Evonik and LIKAT achieve breakthrough in carbonylation chemistry

Evonik and LIKAT achieve breakthrough in carbonylation chemistry

A research team with the participation of German chemicals firm Evonik has achieved a breakthrough in the field of carbonylation chemistry. Carbonylation is one of the most important types of reaction in the chemical industry. It involves the catalysed introduction of a CO group (carbonyl group) into organic compounds. For more than 60 years, science and industry had been looking for a way to implement the now successful reaction step.

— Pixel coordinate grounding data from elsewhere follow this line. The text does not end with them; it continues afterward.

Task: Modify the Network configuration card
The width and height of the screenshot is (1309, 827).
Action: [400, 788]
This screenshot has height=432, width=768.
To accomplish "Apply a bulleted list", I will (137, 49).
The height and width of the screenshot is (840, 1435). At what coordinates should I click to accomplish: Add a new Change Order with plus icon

Read: Evonik/Siemens open pilot plant using CO2 to produce chemicals

A team was led by Prof. Dr. Matthias Beller, Director of the Leibniz Institute for Catalysis, Rostock, and Prof. Dr. Robert Franke, Evonik Performance Materials. The scientists have succeeded in double carbonylating the starting material 1,3-butadiene directly to produce adipates (salts of adipic acid). Adipates can currently only be produced by a complex multi-stage, energy- and cost-intensive synthesis. This involves not only the use of many chemicals, but also releases climate-relevant nitrogen oxides (NOx), which are among the main greenhouse gases.

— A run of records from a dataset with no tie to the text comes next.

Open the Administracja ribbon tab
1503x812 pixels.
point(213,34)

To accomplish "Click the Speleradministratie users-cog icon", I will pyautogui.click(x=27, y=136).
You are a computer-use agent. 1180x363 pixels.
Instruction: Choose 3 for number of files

The potential benefits from this innovation are great: adipates are produced annually on a large scale in the millions of tonnes and serve as starting materials for the manufacture of numerous products such as plasticisers, perfumes, lubricants, solvents, various active pharmaceutical ingredients and above all nylon.

With their new process, the participating project partners are laying the foundation for a more environmentally friendly and cost-effective large-scale method of synthesis.

The key to the breakthrough development of a new palladium catalyst based on a specific phosphine ligand (HeMaRaPhos). This ligand binds to palladium, resulting in a highly selective, efficient and long-lived catalyst that can result in 95% yields of adipic acid derivatives under industrially feasible conditions.

Due to the special importance of this innovation, the journal “Science” published the results of the project https://science.sciencemag.org/content/sci/366/6472/1514.full.pdf.

What’s the next step? The large-scale evaluation of economic and technical aspects will start right away.